I’ve never really had much success with parser generators, and it’s always seemed pretty easy to write a recursive-descent parser yourself, if you have some basic tools like a regex-based lexer, and some basic functions for matching tokens and reporting errors. Canto34.js gives you the functions you need to write a regex-based lexer and a recursive descent parser yourself.
A Simple Example
Here’s a simple example of a language which just defines name-value pairs;
foo 1, bar 5, baz 8.
We’ll see how to parse this language. First, you write a lexer which identifies the different kinds of token — names, integers, commas, and periods;
var lexer = new canto34.Lexer();
// add a token for whitespace
lexer.addTokenType({
name: "ws", // give it a name
regexp: /[ \t]+/, // match spaces and tabs
ignore: true // don't return this token in the result
});
// add a token type for names, defines as strings of lower-case characters
lexer.addTokenType({ name: "name", regexp: /^[a-z]+/ });
// bring in some predefined types for commas, period, and integers.

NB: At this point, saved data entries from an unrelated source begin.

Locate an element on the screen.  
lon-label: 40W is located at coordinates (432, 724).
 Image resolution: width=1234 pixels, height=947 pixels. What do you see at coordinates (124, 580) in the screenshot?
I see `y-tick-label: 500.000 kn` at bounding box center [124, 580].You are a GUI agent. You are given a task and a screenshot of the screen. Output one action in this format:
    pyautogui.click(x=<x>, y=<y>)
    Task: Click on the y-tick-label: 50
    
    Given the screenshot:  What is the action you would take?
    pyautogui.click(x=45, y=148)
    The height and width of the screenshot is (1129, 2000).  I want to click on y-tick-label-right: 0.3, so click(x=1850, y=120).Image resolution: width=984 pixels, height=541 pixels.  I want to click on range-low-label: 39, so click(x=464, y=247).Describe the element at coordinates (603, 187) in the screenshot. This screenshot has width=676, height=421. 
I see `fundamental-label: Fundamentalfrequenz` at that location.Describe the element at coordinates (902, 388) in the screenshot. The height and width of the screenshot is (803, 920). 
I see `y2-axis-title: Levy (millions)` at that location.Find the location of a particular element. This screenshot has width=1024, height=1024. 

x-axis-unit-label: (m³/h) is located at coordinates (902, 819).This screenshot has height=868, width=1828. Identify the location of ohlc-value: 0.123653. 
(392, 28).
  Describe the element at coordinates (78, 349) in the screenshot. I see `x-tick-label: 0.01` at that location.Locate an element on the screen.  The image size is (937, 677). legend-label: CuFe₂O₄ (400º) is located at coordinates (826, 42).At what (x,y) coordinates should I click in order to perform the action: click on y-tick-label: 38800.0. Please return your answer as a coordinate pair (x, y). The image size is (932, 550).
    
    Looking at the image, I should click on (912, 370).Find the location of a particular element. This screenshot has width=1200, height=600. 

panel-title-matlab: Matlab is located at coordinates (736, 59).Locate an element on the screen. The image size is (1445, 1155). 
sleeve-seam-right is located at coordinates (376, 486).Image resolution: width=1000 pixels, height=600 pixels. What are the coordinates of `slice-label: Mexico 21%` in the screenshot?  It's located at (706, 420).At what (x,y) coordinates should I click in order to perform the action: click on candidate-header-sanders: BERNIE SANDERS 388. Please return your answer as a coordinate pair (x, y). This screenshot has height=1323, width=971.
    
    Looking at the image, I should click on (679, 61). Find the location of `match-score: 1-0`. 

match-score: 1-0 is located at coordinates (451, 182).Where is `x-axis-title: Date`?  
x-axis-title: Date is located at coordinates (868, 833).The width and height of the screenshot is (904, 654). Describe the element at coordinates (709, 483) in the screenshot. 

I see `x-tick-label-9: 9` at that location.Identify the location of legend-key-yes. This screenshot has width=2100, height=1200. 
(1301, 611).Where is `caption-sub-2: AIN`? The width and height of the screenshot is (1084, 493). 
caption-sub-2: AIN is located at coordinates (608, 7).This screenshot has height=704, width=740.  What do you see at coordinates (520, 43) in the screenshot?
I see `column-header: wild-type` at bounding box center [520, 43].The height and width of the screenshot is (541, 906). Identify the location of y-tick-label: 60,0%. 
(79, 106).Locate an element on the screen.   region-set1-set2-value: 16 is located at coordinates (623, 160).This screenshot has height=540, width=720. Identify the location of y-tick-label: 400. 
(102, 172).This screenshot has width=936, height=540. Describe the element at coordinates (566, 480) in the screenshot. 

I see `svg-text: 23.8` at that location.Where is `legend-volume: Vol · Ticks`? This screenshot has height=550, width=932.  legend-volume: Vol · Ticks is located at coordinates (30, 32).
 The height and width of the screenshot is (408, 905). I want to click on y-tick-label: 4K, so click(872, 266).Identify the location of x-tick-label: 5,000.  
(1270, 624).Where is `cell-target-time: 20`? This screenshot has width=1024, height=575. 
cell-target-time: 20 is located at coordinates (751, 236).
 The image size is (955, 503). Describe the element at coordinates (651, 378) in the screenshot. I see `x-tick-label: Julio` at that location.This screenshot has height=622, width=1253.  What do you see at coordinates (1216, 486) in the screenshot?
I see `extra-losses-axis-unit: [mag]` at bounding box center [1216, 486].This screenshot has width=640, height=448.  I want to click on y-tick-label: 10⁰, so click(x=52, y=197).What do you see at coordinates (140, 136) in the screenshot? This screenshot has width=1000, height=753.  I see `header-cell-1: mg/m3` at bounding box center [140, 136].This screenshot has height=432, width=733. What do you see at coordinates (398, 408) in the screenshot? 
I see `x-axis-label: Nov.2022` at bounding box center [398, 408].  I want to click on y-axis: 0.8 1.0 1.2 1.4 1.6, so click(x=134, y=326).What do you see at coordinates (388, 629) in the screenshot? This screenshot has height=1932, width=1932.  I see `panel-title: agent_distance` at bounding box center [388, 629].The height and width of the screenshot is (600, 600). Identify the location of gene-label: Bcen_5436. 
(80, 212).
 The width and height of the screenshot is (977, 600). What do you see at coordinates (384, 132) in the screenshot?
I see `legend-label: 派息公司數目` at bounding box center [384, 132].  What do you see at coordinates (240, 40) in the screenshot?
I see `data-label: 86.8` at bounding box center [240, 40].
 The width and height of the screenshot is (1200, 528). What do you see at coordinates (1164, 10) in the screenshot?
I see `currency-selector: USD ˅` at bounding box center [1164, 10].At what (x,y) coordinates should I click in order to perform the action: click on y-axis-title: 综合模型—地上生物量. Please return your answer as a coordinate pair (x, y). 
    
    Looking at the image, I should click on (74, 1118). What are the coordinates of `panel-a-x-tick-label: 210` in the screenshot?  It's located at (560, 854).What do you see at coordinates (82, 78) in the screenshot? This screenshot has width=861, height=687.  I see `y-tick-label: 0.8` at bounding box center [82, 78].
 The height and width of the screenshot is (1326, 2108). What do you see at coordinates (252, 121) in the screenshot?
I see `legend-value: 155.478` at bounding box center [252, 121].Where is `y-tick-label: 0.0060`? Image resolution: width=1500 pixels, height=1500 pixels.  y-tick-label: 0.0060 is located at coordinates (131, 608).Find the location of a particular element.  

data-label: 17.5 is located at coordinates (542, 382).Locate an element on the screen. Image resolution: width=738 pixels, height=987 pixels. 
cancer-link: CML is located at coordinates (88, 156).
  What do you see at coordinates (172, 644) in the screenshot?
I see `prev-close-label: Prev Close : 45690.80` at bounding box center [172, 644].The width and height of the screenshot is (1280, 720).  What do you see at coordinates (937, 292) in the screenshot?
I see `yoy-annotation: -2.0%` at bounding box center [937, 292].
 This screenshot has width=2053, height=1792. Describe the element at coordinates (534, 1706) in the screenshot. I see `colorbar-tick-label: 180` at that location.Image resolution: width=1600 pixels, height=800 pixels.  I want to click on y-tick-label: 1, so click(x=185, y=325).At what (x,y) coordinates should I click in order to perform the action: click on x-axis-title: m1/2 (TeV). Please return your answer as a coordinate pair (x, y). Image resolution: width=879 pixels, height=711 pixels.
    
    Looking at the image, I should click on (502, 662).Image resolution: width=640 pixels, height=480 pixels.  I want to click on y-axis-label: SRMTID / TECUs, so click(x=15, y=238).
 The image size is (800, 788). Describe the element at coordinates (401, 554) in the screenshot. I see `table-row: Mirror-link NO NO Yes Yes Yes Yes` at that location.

var types = canto34.StandardTokenTypes;
lexer.addTokenType(types.comma());
lexer.addTokenType(types.period());
lexer.addTokenType(types.integer());
And here’s how you use it;
var tokens = lexer.tokenize("foo 1, bar 2.");
which returns a set of tokens;
[
{ content: "foo", type: "name", line: 1, character: 1 },
{ content: 1, type: "integer", line: 1, character: 5 },
{ content: ",", type: "comma", line: 1, character: 6 },
{ content: "bar", type: "name", line: 1, character: 8 },
{ content: 2, type: "integer", line: 1, character: 12 },
{ content: ".", type: "period", line: 1, character: 13 }
]
Now you feed these tokens into a parser. Here’s a parser for our language;
var parser = new canto34.Parser();
parser.listOfNameValuePairs = function() {
this.result = [];
this.nameValuePair();
while (!this.eof() && this.la1("comma")) {
this.match("comma");
this.nameValuePair();
}
this.match("period");
};
parser.nameValuePair = function() {
var name = this.match("name").content;
var value = this.match("integer").content;
this.result.push({ name:name, value: value });
};
And it’s used like this;
var tokens = lexer.tokenize("foo 1, bar 2, baz 3.");
parser.initialize(tokens);
parser.listOfNameValuePairs();
parser.result
now contains the value;
[
{name:"foo", value:1},
{name:"bar", value:2},
{name:"baz", value:3},
]
And we’re done! That’s a basic lexer and parser, written in thirty lines of code.
What’s canto34.js good for?
Canto 34 is designed for quickly writing parsers for straightforward domain- specific languages (DSLs). Please don’t use it for writing parsers for general-purpose programming languages — it’s not designed to be that fast or powerful.